_DO THIS_.
Count the rows below that contain the word "Expand" with matching case, and reply with only that number.

** start of THE DATA **

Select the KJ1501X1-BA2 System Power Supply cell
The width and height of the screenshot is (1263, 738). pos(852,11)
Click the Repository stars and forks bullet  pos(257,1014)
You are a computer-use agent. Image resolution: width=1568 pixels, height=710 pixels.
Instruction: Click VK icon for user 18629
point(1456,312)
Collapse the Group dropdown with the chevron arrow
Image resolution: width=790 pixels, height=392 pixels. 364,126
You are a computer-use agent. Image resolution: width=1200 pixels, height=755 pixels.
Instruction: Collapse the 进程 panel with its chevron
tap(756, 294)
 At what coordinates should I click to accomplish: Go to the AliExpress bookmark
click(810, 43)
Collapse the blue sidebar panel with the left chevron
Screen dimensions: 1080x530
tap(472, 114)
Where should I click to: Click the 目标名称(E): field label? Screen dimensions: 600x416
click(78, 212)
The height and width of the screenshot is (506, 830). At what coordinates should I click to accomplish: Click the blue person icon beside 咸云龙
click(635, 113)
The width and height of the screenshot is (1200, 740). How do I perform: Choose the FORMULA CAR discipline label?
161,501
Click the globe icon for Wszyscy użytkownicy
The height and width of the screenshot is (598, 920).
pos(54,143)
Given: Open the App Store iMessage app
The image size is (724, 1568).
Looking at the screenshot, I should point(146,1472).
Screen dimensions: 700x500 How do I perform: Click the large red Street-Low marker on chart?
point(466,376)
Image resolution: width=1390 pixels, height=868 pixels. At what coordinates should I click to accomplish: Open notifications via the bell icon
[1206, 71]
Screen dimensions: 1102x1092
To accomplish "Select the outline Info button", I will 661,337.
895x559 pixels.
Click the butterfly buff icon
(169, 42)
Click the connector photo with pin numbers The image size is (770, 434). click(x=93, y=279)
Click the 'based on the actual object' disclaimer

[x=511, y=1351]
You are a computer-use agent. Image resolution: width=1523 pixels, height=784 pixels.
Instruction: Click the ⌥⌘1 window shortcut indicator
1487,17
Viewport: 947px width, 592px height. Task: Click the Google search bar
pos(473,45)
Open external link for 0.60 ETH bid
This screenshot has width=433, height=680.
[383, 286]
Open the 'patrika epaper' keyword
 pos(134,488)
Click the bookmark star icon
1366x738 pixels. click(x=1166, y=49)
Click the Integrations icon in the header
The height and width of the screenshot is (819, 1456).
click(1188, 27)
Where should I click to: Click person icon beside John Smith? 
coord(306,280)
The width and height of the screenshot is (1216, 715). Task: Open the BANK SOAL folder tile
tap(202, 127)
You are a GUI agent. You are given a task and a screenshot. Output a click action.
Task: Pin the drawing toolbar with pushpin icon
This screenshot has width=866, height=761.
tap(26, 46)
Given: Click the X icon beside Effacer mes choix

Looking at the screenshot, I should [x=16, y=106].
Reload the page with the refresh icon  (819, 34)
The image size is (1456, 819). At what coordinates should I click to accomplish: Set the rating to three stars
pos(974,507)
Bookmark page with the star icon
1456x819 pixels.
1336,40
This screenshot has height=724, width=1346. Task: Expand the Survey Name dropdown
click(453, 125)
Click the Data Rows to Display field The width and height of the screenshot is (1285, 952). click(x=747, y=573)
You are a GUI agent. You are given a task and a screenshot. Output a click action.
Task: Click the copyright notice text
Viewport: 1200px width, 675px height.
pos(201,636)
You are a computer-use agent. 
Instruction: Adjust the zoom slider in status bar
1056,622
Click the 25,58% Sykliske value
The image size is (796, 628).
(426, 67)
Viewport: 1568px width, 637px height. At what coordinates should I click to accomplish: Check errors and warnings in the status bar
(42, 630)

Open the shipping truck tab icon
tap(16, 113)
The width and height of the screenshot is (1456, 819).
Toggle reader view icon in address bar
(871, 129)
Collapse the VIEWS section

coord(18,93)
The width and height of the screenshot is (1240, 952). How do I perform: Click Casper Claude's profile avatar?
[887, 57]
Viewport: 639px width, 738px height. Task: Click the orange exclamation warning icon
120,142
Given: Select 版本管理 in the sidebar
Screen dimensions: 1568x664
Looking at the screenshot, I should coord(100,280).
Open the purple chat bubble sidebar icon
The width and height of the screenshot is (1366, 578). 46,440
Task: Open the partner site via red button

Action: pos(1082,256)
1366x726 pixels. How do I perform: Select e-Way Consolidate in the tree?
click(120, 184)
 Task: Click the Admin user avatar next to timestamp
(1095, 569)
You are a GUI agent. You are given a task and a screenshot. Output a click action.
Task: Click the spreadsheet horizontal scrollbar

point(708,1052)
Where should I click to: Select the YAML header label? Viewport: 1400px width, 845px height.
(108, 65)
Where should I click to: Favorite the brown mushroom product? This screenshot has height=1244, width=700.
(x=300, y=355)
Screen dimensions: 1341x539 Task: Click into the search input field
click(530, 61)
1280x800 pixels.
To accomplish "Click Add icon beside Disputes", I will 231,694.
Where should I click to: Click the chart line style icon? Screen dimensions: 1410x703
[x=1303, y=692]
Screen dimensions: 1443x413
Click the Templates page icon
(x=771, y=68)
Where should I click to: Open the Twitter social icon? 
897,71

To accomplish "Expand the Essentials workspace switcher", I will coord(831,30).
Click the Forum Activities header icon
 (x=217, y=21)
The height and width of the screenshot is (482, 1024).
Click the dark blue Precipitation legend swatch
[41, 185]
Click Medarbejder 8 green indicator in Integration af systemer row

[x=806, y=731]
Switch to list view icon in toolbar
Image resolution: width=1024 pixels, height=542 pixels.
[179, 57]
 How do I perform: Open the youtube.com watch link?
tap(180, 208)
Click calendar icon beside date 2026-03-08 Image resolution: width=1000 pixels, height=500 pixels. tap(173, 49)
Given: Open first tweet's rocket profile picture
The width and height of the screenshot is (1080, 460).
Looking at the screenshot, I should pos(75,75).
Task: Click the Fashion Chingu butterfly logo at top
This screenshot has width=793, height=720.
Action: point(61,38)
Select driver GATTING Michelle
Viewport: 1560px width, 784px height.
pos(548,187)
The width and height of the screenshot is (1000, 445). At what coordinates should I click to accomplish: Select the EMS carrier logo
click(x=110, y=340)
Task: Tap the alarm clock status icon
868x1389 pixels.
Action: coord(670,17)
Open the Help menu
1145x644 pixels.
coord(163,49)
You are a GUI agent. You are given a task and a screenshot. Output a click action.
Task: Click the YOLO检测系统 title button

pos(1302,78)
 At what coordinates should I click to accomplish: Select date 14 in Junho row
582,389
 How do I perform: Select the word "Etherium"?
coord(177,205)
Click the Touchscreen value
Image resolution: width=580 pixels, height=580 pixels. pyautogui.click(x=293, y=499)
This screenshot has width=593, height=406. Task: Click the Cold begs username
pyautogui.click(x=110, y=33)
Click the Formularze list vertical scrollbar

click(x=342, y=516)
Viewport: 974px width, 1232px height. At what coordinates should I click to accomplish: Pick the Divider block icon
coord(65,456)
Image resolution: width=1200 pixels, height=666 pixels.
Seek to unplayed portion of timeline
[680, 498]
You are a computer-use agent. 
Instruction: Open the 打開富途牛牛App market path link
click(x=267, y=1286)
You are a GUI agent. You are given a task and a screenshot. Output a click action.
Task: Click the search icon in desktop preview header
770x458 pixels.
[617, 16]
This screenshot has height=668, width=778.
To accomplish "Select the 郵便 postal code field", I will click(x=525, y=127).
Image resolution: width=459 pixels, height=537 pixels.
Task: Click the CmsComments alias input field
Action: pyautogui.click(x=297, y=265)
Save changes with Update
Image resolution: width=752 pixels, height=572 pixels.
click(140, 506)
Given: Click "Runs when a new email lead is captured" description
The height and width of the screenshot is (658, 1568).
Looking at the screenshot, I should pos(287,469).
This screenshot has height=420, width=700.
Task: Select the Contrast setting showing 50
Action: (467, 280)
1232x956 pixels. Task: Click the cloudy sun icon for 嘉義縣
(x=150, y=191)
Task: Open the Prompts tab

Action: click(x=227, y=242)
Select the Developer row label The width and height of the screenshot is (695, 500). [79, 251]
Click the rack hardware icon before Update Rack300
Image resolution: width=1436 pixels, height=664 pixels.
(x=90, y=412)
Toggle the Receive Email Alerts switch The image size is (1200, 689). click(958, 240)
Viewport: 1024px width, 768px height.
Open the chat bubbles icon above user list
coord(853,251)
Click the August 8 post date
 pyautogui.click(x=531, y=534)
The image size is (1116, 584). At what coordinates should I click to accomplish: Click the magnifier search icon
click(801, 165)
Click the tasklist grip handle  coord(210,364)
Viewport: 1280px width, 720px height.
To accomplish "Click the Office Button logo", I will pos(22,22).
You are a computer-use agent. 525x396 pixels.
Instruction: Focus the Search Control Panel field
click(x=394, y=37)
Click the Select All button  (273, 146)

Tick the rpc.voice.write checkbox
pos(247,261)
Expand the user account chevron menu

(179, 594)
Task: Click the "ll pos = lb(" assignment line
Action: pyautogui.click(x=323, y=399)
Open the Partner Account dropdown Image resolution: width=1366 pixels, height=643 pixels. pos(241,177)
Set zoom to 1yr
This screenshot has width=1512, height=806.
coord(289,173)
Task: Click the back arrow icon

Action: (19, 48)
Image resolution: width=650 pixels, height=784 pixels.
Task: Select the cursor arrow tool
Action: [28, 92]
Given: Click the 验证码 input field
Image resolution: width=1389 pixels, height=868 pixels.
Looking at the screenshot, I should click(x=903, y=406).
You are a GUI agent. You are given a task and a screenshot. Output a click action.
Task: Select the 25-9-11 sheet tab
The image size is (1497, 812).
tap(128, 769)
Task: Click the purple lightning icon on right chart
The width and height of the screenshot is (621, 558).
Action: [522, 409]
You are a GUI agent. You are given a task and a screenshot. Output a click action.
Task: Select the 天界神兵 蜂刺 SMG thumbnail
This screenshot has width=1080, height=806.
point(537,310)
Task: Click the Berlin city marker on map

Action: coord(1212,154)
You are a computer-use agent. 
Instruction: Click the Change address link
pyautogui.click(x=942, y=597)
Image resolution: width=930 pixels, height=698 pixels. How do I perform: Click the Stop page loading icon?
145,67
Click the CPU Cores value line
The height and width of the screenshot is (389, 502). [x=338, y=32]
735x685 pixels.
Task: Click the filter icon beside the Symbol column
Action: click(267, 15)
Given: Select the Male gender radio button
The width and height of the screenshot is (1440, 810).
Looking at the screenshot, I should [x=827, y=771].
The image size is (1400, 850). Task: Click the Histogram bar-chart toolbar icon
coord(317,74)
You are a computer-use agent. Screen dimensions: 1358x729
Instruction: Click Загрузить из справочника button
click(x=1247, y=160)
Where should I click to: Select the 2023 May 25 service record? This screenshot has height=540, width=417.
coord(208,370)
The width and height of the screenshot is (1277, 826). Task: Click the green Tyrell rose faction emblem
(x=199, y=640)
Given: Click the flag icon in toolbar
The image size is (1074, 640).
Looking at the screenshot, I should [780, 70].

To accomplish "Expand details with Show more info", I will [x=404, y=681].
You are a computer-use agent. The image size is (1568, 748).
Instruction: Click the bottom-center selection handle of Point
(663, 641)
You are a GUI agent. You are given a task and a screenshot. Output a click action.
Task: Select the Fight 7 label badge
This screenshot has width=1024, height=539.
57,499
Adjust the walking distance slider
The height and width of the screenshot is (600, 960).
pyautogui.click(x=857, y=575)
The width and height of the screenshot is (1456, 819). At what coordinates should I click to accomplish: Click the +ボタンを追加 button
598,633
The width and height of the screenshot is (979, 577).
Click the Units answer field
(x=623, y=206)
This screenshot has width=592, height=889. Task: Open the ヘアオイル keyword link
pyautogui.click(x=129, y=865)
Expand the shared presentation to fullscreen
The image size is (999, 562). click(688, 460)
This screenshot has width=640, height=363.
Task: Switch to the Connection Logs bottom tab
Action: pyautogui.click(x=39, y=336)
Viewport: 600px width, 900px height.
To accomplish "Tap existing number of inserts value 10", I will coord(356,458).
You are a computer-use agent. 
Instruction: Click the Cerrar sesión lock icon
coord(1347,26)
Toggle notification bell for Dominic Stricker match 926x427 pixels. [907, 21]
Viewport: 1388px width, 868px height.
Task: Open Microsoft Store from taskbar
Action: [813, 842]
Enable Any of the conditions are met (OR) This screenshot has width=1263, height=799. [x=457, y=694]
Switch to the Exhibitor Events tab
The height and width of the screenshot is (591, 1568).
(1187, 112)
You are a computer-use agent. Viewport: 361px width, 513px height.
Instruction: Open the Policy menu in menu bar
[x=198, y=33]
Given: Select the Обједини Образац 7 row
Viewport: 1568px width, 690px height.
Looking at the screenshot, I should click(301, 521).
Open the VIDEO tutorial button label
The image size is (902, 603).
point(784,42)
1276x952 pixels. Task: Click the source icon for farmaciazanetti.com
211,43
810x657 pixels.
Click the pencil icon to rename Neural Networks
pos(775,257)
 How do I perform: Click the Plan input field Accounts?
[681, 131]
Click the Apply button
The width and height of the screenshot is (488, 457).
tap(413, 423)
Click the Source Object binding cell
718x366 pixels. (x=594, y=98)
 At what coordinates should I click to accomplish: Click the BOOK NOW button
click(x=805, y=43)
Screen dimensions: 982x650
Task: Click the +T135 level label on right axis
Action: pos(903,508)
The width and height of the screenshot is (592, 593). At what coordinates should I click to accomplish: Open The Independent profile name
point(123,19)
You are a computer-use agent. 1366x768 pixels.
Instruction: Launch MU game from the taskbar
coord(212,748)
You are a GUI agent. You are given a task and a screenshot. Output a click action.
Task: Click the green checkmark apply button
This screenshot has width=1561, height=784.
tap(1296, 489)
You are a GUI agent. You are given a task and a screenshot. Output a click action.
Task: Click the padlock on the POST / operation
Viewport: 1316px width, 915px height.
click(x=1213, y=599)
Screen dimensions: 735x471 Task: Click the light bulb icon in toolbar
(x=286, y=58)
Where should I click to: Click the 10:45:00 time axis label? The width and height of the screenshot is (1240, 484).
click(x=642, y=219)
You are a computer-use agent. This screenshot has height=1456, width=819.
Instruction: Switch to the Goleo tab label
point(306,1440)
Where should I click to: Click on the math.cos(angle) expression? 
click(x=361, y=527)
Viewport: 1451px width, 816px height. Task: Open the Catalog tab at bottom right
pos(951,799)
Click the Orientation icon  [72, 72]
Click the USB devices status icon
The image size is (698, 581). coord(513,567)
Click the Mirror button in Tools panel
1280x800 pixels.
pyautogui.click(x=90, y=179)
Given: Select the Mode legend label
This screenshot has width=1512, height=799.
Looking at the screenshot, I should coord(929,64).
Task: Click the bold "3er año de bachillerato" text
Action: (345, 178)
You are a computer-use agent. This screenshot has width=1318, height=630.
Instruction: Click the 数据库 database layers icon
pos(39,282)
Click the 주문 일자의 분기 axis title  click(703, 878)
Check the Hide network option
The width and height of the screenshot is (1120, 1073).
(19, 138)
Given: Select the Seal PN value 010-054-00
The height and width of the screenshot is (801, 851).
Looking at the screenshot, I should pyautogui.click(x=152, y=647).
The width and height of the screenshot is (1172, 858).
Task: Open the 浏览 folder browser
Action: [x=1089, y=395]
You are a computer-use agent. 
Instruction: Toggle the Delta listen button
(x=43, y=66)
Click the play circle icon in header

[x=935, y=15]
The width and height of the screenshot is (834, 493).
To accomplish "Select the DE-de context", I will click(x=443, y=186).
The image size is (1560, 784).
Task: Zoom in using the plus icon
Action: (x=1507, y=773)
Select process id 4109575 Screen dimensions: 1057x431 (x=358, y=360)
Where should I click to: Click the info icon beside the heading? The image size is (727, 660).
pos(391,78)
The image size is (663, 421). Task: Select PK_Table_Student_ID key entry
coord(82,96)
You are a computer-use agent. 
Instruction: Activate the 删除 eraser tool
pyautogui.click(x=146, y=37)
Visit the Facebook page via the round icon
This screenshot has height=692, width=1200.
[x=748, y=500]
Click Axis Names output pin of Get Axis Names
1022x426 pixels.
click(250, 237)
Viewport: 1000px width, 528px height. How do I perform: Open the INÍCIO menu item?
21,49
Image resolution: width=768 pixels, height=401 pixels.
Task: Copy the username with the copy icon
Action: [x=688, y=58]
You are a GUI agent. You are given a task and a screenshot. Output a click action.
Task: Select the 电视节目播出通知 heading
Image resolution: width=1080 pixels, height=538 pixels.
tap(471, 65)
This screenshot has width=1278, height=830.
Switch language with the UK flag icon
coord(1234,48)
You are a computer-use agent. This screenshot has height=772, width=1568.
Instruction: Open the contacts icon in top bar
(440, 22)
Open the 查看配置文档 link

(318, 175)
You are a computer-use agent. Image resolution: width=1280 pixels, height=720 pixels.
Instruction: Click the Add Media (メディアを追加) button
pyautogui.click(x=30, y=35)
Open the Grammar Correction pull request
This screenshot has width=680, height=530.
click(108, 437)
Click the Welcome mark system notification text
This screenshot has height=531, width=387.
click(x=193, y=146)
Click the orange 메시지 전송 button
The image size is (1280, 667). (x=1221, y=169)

** end of THE DATA **

_REPLY TO THE EXERCISE_.
5